Much of the writing published in the Czech Republic in the past two years has centered not so much on Heydrich as on the local parachuters and their aid givers. Unlike Binet, and contrary to what I learned at school and to what we can read in English Wikipedia, the Czech version of it newly identifies both of them as Czechs. Jaroslav Čvančara, author of Anthropoid – The Czechoslovak Patriots´ Story, recently spoke fiercely to media outlets about the Czechs’ “national revenge” against the Nazi Reich. Even to the point of asserting that “no other Hitler-driven nation in Europe has ever dared to carry out such an act.” Wow! Did two Czech (or maybe Czechoslovak) refugees actually and singlehandedly prepare and conduct this plan?

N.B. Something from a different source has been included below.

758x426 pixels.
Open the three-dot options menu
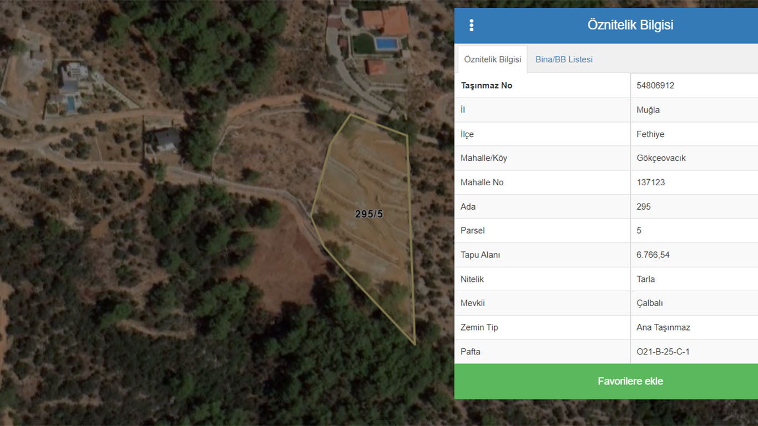click(471, 26)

And wait, what about the Warsaw uprising in Poland, the destruction of the Gorgopotamos bridge in Greece, the Battle of Sutjeska and Yugoslav, Greek, Polish, Soviet and French partisans in general? Čvančara goes on to accuse current Europe of a declining patriotism. Unfortunately, another attitude may have been observed in Czech public discourse on the “refugee crisis”: either steep xenophobia or, after two years, indifference.

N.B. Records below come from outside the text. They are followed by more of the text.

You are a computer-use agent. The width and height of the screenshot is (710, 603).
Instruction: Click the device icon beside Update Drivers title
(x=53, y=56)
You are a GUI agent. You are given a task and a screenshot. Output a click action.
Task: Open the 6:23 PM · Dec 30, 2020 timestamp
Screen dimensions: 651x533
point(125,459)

Therefore, I was pleasantly surprised to see people standing around next to a farmers’ market and reading the exhibition banners on Operation Anthropoid on a hot summer day outside the city center in Prague. Young and old, male and female, singles, couples and families, locals and tourists. Many stopped by to have a look, and I started to ask them about their objectives. The installation (in both Czech and English) focused mainly on the “Czech events”: assassination, resistance, reprisals, including personal histories and many photographs. Czech patriotism and Czechs were often mentioned, but surprisingly never the Jews, never the Holocaust. As for the locals, they hardly ever go to a museum exhibition as they said, but if they are exposed to history in the streets, they eagerly read about it—or at least have a glimpse. And this looked familiar, something they knew from school.

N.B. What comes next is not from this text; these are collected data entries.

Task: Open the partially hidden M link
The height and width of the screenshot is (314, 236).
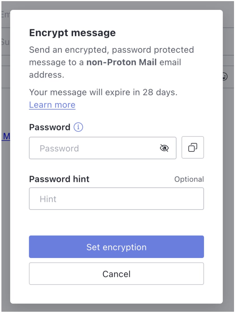Action: click(x=6, y=136)
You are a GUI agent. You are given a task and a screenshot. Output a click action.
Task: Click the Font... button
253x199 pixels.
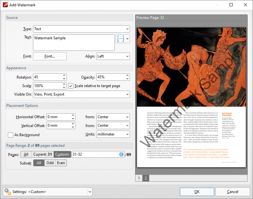point(50,56)
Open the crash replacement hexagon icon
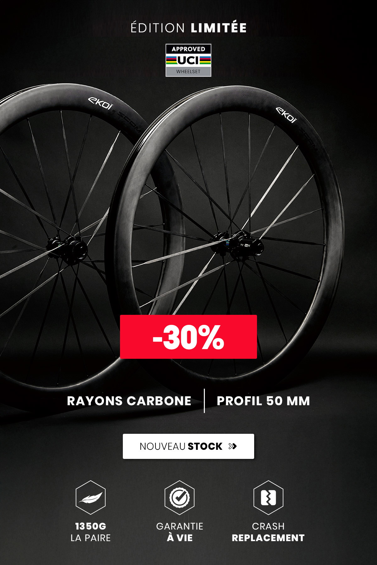 (x=268, y=498)
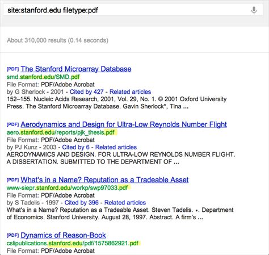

A young couple from France, driven to Prague by Binet´s novel, were sorry to find only a few accessible sites. A Czech visitor, having seen the film, also read the piece and recalled reading some articles and hearing a broadcast about Operation Anthropoid on the radio. A young woman from Russia, a camera slung over her shoulder, was able to understand that this was about the Czechs and World War II. An elderly lady who knew about the installation from the local newspaper wanted to see it for herself. Once there, she seemed overwhelmed by feelings, “sadness” as she expressed it, for the so many young people who had lost their life. She asked herself if today, in our world, we would still be able to find such heroes. As for the foreign tourist, they were left wondering what message the curators wanted to mediate. To be honest, I was too. Is it the readiness to fight, the heroism, the victimhood – perhaps even all of them? What is the purpose of such an act, and who are the enemies? Are they about to come and occupy us, the Czechs, again? In any case, the thought of the urgency to be prepared to strike against possibly another intruder makes me feel uneasy. Yet, perhaps in retrospect, some of us started to think: Who is framing the message to us and why?